Peer to Peer (P2P) loans are increasing in popularity for both individuals and businesses because they offer a safe, viable alternative when you might not qualify for a traditional bank loan. Among the top P2P lenders, Lending Club and Prosper stand out. Here, we compare the two to help you decide which is right for you. For more information about these and other lenders, check out our P2P Lending Reviews.

Prosper vs. Lending Club: What They Have in Common

Most P2P lenders like Lending Club and Prosper work in similar fashion. Your applications are assessed on more than straight credit history and may include your business's performance if you are looking for a business loan, for example. Once it has determined that you qualify, it posts your application on its website for lenders to assess. Loans are generally posted for two weeks to seek fulfillment.

Both Lending Club and Prosper offer unsecured loans, which means you do not have to put up collateral, such as a house or car. Lending Club's unsecured loans are up to a specific amount, and then it requires collateral. Both lenders have a similar debt-to-income ratio and credit-rating threshold, and its fees are similar as well. Our research also showed the two have similar customer satisfaction ratings.

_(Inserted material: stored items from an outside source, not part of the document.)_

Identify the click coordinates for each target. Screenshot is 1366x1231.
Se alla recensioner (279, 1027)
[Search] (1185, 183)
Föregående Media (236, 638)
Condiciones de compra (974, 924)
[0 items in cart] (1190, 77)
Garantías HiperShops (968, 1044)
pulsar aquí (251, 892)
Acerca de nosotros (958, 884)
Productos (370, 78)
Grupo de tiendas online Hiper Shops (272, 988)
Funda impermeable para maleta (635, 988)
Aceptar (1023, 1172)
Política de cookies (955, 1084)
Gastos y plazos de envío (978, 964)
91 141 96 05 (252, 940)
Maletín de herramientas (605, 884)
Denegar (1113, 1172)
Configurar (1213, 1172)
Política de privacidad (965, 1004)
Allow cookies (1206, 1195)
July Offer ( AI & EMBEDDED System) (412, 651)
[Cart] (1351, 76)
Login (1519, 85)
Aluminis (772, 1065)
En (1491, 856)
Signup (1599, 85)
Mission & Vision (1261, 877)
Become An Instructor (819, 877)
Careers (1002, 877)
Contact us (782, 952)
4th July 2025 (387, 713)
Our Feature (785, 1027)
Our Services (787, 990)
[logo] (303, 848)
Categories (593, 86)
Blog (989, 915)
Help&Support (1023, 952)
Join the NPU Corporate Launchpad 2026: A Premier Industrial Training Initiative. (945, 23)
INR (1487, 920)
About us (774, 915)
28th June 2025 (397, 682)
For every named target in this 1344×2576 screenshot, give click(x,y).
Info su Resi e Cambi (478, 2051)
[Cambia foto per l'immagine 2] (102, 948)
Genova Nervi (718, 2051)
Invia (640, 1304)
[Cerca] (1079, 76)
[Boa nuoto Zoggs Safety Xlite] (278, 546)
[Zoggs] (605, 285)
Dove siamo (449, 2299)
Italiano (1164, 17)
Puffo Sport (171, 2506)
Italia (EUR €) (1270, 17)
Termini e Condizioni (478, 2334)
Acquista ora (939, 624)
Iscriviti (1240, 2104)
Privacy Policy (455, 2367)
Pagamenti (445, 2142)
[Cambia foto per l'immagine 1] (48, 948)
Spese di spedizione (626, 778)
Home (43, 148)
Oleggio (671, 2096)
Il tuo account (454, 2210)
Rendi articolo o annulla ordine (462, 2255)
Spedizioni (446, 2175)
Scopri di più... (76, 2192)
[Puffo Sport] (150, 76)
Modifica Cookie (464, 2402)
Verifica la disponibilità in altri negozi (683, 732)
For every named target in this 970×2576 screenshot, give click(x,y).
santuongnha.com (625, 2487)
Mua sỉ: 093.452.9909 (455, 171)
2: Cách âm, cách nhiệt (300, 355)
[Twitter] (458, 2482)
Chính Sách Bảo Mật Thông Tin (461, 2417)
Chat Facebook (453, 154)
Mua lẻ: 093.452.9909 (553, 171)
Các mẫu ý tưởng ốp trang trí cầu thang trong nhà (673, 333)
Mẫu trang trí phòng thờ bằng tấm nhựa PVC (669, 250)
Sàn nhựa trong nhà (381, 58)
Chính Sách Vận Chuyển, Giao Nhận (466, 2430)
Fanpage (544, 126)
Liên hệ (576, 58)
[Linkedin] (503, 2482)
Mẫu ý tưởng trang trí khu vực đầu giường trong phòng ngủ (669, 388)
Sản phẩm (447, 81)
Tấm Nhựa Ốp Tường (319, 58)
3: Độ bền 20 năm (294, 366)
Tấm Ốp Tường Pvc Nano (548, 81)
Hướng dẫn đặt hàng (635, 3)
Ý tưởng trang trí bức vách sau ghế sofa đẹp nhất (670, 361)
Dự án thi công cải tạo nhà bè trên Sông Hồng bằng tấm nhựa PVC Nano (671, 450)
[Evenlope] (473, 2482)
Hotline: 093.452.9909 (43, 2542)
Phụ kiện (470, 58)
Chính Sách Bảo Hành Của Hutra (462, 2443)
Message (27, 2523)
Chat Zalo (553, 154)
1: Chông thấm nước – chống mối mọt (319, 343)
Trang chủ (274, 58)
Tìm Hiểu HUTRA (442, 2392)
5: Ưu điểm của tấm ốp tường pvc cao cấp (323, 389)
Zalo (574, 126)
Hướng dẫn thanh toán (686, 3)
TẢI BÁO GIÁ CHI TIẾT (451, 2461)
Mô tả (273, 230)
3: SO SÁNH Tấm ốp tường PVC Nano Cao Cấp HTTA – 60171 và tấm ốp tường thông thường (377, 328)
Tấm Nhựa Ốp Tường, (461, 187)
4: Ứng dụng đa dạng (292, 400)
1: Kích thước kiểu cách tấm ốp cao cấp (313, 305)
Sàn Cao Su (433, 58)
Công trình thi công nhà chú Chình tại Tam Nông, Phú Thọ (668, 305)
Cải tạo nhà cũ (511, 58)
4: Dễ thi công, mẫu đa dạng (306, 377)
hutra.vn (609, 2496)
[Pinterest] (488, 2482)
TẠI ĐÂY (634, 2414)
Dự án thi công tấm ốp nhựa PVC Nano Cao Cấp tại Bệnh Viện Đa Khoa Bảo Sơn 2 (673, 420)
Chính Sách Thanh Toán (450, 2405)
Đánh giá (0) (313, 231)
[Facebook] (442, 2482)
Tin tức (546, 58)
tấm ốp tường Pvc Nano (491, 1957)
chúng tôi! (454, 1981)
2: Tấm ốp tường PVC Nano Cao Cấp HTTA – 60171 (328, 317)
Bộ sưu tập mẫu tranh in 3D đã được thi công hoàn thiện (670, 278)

Lending Club vs. Prosper: How They Differ

Lending Club
The most important difference between these two P2P lenders is how much you can borrow. Lending Club is able to provide loans for nearly 10 times what Prosper can, if you are looking for a business loan.

This peer-to-peer lending company originally provided personal loans only. However, it now offers business loans. If you qualify for a business loan, you may be able to get a much higher amount than with Prosper. Therefore, if your financial need more resembles the amount of a mortgage than a car loan, Lending Club is your best bet.

Business loans for more than $100K require a UUC lien. This gives Lending Club the right to acquire and sell liquid assets like inventory, cash and accounts receivable. However, you still don't need to put up real estate as collateral. In order to apply, you have to show your business has been running for at least two years and that you're making $75,000 in profits. If you do not qualify, you can still apply for a personal-for-business loan, but the loan amount is much less.

Your application is posted for two weeks. At the end of those two weeks, if it's not fully funded, you can choose to take the loan for however much is funded. Prosper does not offer this deal. During the process, you work with a dedicated loan assistant.

One drawback to Lending Club, however, is that it does not operate in all states. You should check the website or call customer service to find out if it offers loans in your state.

Prosper does not offer straight business loans, but rather personal loans for business. While you do not need to provide any specifics about your business, you will need to qualify based on your credit and investment risk.

This P2P lender has a three-stage verification process. You can find your loan rating and verification stage online. This information is also available to investors. Unlike Lending Club, Prosper will not give you a loan unless investors fund at least 70 percent of your loan.

It takes several days to get your funding, usually longer than Lending Club. However, Prosper is available in all 50 states.

Bottom Line

Both Lending Club and Prosper are top choices for peer-to-peer lending for personal loans and business. Lending Club has some advantages Prosper does not, including pure business loans, higher amounts and the ability to take a partial loan. Prosper, however, is available in all states and has a process where you can see the progress of your loan.